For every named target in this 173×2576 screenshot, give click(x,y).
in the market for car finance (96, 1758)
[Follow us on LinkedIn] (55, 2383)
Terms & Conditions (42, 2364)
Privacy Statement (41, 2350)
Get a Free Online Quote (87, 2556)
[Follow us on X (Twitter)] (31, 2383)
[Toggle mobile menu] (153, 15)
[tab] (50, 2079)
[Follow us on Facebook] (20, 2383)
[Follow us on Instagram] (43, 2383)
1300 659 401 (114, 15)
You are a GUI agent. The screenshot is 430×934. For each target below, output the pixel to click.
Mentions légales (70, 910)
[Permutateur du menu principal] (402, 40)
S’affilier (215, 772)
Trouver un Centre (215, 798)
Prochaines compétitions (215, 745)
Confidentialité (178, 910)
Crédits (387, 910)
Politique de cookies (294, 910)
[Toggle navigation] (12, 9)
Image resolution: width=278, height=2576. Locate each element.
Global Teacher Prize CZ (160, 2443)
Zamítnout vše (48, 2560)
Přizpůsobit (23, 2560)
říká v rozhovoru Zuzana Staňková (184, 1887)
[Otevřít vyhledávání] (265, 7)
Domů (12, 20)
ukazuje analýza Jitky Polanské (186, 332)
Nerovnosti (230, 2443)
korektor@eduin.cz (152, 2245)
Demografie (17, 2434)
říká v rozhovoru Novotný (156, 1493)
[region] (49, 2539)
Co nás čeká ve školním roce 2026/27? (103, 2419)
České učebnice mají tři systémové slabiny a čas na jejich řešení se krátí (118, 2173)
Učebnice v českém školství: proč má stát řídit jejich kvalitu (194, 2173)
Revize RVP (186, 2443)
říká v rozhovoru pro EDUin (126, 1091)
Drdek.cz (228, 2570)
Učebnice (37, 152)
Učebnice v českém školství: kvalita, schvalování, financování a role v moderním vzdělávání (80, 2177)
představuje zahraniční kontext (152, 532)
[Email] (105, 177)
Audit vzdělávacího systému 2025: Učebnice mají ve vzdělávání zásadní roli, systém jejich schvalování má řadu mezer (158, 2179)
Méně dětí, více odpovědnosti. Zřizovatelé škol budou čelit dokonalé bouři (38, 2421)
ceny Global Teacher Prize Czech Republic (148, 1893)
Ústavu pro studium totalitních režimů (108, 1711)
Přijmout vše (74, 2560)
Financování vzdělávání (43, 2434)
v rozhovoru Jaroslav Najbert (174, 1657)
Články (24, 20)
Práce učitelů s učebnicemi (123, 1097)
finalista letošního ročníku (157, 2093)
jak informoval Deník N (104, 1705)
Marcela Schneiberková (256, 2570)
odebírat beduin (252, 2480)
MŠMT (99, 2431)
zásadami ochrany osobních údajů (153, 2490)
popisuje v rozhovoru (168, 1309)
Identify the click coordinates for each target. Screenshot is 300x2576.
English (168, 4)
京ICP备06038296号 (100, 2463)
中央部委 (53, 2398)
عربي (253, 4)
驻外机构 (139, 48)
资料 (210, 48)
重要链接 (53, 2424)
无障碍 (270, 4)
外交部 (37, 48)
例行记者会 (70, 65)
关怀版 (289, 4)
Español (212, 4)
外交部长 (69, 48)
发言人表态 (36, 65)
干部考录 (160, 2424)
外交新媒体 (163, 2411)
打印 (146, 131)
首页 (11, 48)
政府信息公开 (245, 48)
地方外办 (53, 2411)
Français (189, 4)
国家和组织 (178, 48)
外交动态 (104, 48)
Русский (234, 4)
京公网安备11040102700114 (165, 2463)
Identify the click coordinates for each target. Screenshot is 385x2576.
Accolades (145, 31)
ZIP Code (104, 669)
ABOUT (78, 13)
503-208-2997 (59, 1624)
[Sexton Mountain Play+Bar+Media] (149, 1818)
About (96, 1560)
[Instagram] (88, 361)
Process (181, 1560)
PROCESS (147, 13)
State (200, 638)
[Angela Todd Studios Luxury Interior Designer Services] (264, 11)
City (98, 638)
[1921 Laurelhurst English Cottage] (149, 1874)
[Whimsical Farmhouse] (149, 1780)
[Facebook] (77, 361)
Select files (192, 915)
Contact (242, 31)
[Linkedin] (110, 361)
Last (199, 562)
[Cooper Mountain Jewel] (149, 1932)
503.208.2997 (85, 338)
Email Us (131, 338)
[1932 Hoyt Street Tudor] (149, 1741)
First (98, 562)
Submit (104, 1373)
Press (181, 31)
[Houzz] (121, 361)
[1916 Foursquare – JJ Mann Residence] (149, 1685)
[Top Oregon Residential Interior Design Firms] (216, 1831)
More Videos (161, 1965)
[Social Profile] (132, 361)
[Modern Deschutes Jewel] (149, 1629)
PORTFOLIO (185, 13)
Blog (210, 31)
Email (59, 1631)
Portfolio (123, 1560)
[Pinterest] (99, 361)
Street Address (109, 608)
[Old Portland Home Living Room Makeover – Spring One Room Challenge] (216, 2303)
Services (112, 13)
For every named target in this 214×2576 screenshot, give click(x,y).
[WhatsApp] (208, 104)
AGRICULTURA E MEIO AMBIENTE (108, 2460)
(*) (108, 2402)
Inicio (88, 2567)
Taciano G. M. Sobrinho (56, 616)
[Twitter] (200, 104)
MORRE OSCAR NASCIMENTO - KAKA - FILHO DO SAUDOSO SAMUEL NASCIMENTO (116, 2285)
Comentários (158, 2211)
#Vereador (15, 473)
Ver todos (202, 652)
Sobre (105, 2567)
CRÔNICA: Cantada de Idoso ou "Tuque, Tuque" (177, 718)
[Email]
---
§ **Exercise description**
Gather up the lines containing the word "vzdělávání" from these records and copy them.

§ **Task response**
Učebnice v českém školství: kvalita, schvalování, financování a role v moderním vzdělávání (80, 2177)
Audit vzdělávacího systému 2025: Učebnice mají ve vzdělávání zásadní roli, systém jejich schvalování má řadu mezer (158, 2179)
Financování vzdělávání (43, 2434)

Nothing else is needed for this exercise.